De Carlo Mirabella-Davis

Connaissez-vous le pica, trouble du comportement alimentaire caractérisé par l’ingestion de substances non comestibles? Dans Swallow, récit d’angoisse domestique à l’implacable mécanique de dérèglement, une femme au foyer friquée à l’impassible visage de cire trompe le vide et l’ennui en avalant les objets à sa disposition: épingle, bille, pierre, rembourrage de matelas… Si le film ne tient peut-être pas tout à fait ses promesses sur la distance -ce final étrangement surexplicatif-, il impressionne durablement par la capacité qu’a sa mise en scène à suspendre le temps. Prix spécial de ce 45e festival.

Skin
Skin

Skin

De Guy Nattiv

Réalisateur d’origine israélienne oscarisé pour son court métrage du même nom, Guy Nattiv s’inspire d’une histoire vraie pour mettre en scène ce cru, intense et frontal récit de rédemption qui rappelle souvent le American History X de Tony Kaye, en beaucoup moins gnangnan-esthétisant. En fanatique hardcore membre d’un gang de néo-nazis à la virilité tatouée sur la peau, Jamie Bell, singulièrement investi, domine de la tête et des épaules un casting d’exception où excellent également Danielle Macdonald (Patti Cake$) et une Vera Farmiga méconnaissable. Sortie belge en DVD/Blu-ray le 2 octobre prochain.

American Woman
American Woman

American Woman

De Jake Scott

Temps fort de la volée de grandes premières proposées hors compétition, cette odyssée intime et douloureuse prenant pour cadre une petite communauté très corsetée de l’Amérique profonde s’inscrit dans la lignée tragique d’un Manchester by the Sea. Derrière la caméra, Jake Scott, fils d’un certain Ridley, capte avec une justesse inouïe chacun des infinis détails qui composent cet admirable portrait de femme blessée n’en finissant pas de se relever. Quant à Sienna Miller, sublime, elle mérite tous les Oscars du monde pour sa prestation de mère libre et sans tabous confrontée à la violence nue de l’existence.

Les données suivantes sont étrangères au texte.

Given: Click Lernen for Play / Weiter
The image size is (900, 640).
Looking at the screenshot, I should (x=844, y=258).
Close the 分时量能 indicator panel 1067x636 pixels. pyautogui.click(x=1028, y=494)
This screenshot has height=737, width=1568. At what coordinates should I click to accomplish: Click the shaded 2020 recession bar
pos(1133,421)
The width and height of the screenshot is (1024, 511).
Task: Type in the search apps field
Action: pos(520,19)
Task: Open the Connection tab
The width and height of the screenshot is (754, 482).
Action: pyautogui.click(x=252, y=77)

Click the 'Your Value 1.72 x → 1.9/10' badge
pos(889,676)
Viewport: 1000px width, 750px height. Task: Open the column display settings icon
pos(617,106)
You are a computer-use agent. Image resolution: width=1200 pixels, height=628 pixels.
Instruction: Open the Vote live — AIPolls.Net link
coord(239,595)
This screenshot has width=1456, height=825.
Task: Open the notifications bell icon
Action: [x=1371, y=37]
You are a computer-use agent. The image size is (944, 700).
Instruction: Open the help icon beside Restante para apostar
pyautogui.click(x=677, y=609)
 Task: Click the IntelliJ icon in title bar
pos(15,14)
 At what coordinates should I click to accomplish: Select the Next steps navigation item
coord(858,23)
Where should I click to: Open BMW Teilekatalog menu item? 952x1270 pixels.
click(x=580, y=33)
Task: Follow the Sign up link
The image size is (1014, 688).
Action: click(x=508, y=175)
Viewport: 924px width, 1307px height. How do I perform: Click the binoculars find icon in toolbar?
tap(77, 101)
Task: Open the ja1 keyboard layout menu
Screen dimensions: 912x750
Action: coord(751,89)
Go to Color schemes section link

Memory: The Origins of Alien
Memory: The Origins of Alien

Memory: The Origins of Alien

D’Alexandre O. Philippe

Très bonne pioche dans la section « Les Docs de l’Oncle Sam » du festival, ce documentaire savant mais toujours accessible célèbre les 40 ans du premier Alien en remontant aux sources, multiples, de sa mythologie. Une passionnante généalogie de la bête où se croisent H.P. Lovecraft et John Carpenter, Joseph Conrad et Roger Corman, Jérôme Bosch et Alejandro Jodorowsky, le tout baigné de culture égyptienne et appuyé par des témoignages de première main. Pour mieux comprendre encore la richesse -thématique, esthétique, philosophique- proprement inépuisable de ce chef-d’oeuvre monstre.